わたしは子どものころ、スーパーファミコンの『大爆笑!!人生劇場 ずっこけサラリーマン編』という人生ゲームが好きだった。これは、サラリーマンとしてさまざまな人生体験やイベントを経て、最終的に一番お金持ちになった人が優勝する、というボードゲームソフトである。

そもそも、この人生ゲームは”爆笑!!人生劇場”というゲームのシリーズもので、『サラリーマン編』は8作品目なのだそう。ほかにも、幼稚園時代から人生を追うもの、学生時代や江戸が舞台のものなど、いろいろなスタイルの人生ゲームがあったようなのだが、当時ウチにあったのは、この『サラリーマン編』だった。

同ゲームの中で、自分は一人のサラリーマンとなり、ほかのプレイヤーと出世を競ったり、結婚相手を見つけたりと、「仕事とプライベート」を両立させながら人生を送っていく。当時、小学生だったわたしは”仕事”についてはよく分からなかったものの、なるべく頑張ってお金を稼ぎ、素敵だと思うキャラクターとデートを重ね、幸せなエンディングを求めて奔走していた。

ベースはすごろくゲームなので、実力がどうのというより、ほとんど運ゲーに近い。そしてある程度、選択肢のパターンを覚えれば、良い具合に人生が進んでいくので、覚えゲーの要素もあった。何度かこの人生ゲームをプレイしていくうちに、この選択をすれば相手が喜んでくれる、このブラウスをプレゼントすれば出世できる、など、自然と「正解」を覚えられるようになる。そうなってしまうと、ゲームの面白さが半減してしまうように思うのだが、それでもわたしはこのゲームの中での人生をいつも楽しんでいた。


わたしはお金よりも、とにかく気に入った男と結婚し、幸せな人生を送ることを重視した。あるときは会社の先輩を、あるときは社長の息子をパートナーに選び、ハッピーエンドを迎えられるように奮闘した。

そんな『大爆笑!!人生劇場 ずっこけサラリーマン編』の醍醐味は、最後にプレイヤーの人生をランク付けするところ。(もしかしたらこの演出は、他シリーズにも共通しているのかも)プレイヤーの仕事ぶりや、プライベートでの行動などを分析し、それをポイント化して各プレイヤーに付与。誰が人生の勝ち組だったのかを、ランキングにしてくれるのである。しかし本当に面白いのはそのあと。プレイヤーの人生にランク付けはしたものの、それが本当に幸せとは限らない。…ということで、”最終的にプレイヤーたちが送った人生”をエンディングで見せてくれるのだ。
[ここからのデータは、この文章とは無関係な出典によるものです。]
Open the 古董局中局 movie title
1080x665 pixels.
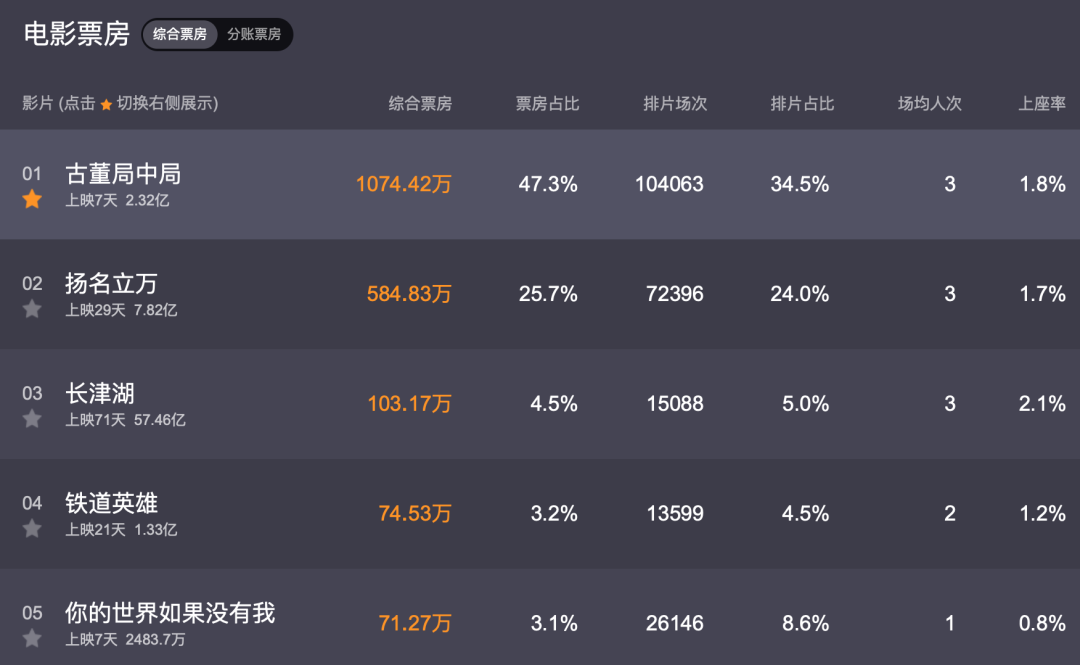(123, 174)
たとえば、あるプレイヤーはお金をたくさん持っていたが、独身のままだったので、引退後は大きな家を買って一人暮らしを送る、という寂しいエンディングに。また、あるプレイヤーはあまりお金はないが、愛するパートナーと子どもがいたため、老後は開業医になった子どもの支えを受けながら、豊かな老後暮らしを送る…というエンディングに。子どもはいないが、おじいちゃん・おばあちゃんになってもパートナーと仲睦まじく過ごした、というエンディングもある。このように、「優勝したのに、人生は優勝していない…」とモヤモヤすることもあるし、「負けたけど、幸せな人生を送れた!」と得した気分になることもあるのだ。最後になにやら考えさせてくれる、なんとも味わい深い人生ゲームである。
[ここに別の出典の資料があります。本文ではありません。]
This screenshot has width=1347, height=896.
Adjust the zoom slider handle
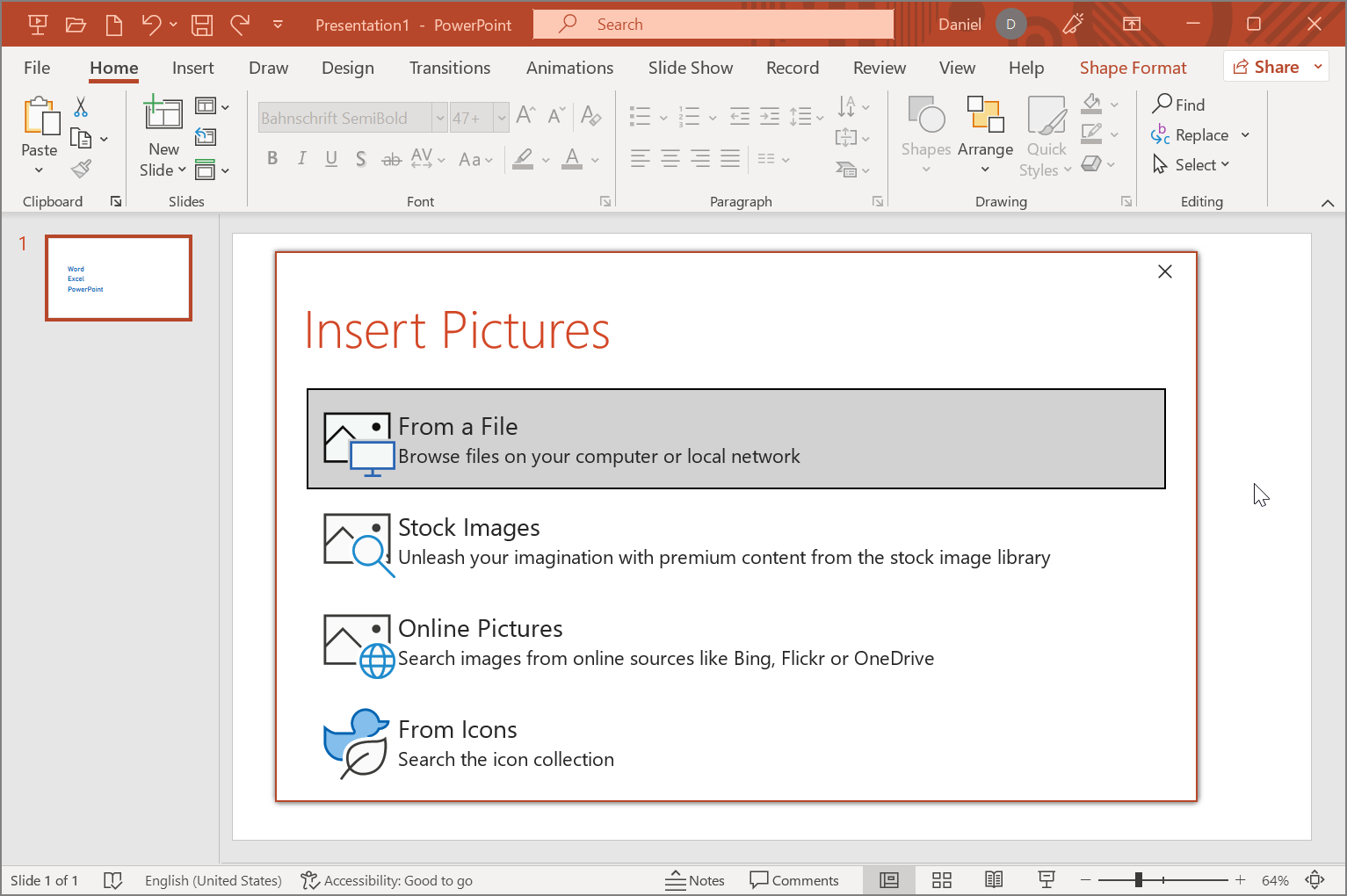point(1138,880)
どうしてこんな話をしているのかというと、最近わたしの姉に赤ちゃんが産まれ、あぁ、みんな生きている!人間を営んでいる!…と、少し感動したからである。わたしに姪っ子ができ、わたしは叔母になった。これも生きているからこその、人間を営むことの延長線上だ。(個人的に、生きていくことは、人間の営み、ではなく「人間を」営む…という感じがする)

そうして、わたしはいま人生の”どのあたり”まで来たのだろうか。それはわたしだけではない。わたしの姉やその旦那さん、わたしの母、みんなそれぞれ、いま人生の”どのあたり”なんだろう。人生ゲームでいうと、いま何割くらいで、この先どんなイベントが待っていて、”新しい世代”に身を任せはじめるのは、一体あと何年後のことなんだろう。

わたしたちは最後に人生ランキングが発表されることはないけれど、誰かと比べることのない、素敵なエンディングを迎えられるような選択肢を、みんなが選べていたらいいな、と思う。